Il nostro viaggio ci aveva portati forse troppo vicini alle terre abitate, e così mentre noi catturavamo lucertole e le ingoiavamo vive sulla riva del ruscello, inebriati dall'estasi del legame con ogni forma di vita che ci circondava, non ci accorgemmo che la bambina si era allontanata da noi e aveva trovato un gruppo di escursionisti che avevano allestito su di una tovaglia piatti e vassoi di cibo umano.
– No, non lo mangiare quello, è carne morta, poi starai male! – la sentii gridare, mentre accorrevo spronato dal suono della sua voce allarmata. Erano le stesse parole che le avevamo rivolto mesi prima io e il nostro compagno, mentre toglievamo dalla sua bocca di iguana il cadavere di un toporagno che aveva scovato all'ombra di un gruppo di pietre. – Sputalo! Buttalo fuori! Dai... se lo mangi muori!
– Lascia fare a me – mormorai al nostro compagno, innervosito dalla situazione rischiosa in cui la bambina ci aveva messi. Mi avvicinai in fretta alla piccola e la agguantai da dietro con fare giocoso, poi la sollevai in braccio.
– Ehi! Andiamo, non dare fastidio ai signori.
– Non ci dà fastidio – replicò in fretta una donna, mentre l'oggetto del suo rimprovero, un ragazzo con un tramezzino al prosciutto mezzo smangiucchiato, inghiottiva in fretta il boccone sotto lo sguardo atterrito della bambina.
– Devi aiutarlo... – piagnucolò la bambina, nascondendo il volto contro la mia spalla. – Devi aiutarlo o morirà...
– Siamo vegani – mi affrettai a dire, spiegazione che fu accolta con un coro di "ah" e qualche sguardo critico. Sentii alle mie spalle, qualche metro più indietro, la risata del nostro compagno. Non potevo inventare una bugia più lontana dalla verità di quella.
– Abbiamo dei biscotti senza uova e senza latte, se la piccola ne vuole qualcuno – proseguì la donna, tendendoci una confezione di biscotti, probabilmente per consolare la bambina. – A proposito, come si chiama?
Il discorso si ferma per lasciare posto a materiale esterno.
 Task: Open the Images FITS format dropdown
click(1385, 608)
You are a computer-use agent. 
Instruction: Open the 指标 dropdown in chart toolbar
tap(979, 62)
Abbiamo provato a chiederglielo, ma non vuole dircelo.
Ignorai la domanda, poiché sarebbe stato impossibile rivelarle che sia io che lei avevamo rinunciato ai nostri nomi umani, senza poi dirle che lo avevamo fatto per essere liberi di diventare qualcos'altro. – Grazie, ma non può mangiare glutine – replicai, e nel notare che qualcuno adocchiava delle ciotoline di macedonia, aggiunsi: – Ed è allergica alle fragole... e ad altre cose... è stato un piacere conoscervi, ma ora dobbiamo andare.
Tagliai corto, poiché avevo notato che la bambina aveva allungato una mano verso una farfalla che mi volteggiava attorno alla testa, e avevo il terrore che la creatura si posasse sulle sue dita e lei se la ficcasse lesta in bocca come le avevo già visto fare tante altre volte. Adorava le farfalle, così come io preferivo tra tutte le forme di vita le lucertole, forse perché erano quelle che avevano innescato la nostra metamorfosi, il nostro primo pasto. Ma era di fondamentale importanza non rivelare agli escursionisti le nostre abitudini alimentari, perciò diedi loro le spalle e ci allontanammo in fretta, tutti e tre.
Ci assicurammo di essere fuori dalla portata della loro vista prima di metterci addosso una pelliccia e ficcare i nasi tra l'erba della prateria alla ricerca di pietanze viventi per il nostro personale pic-nic.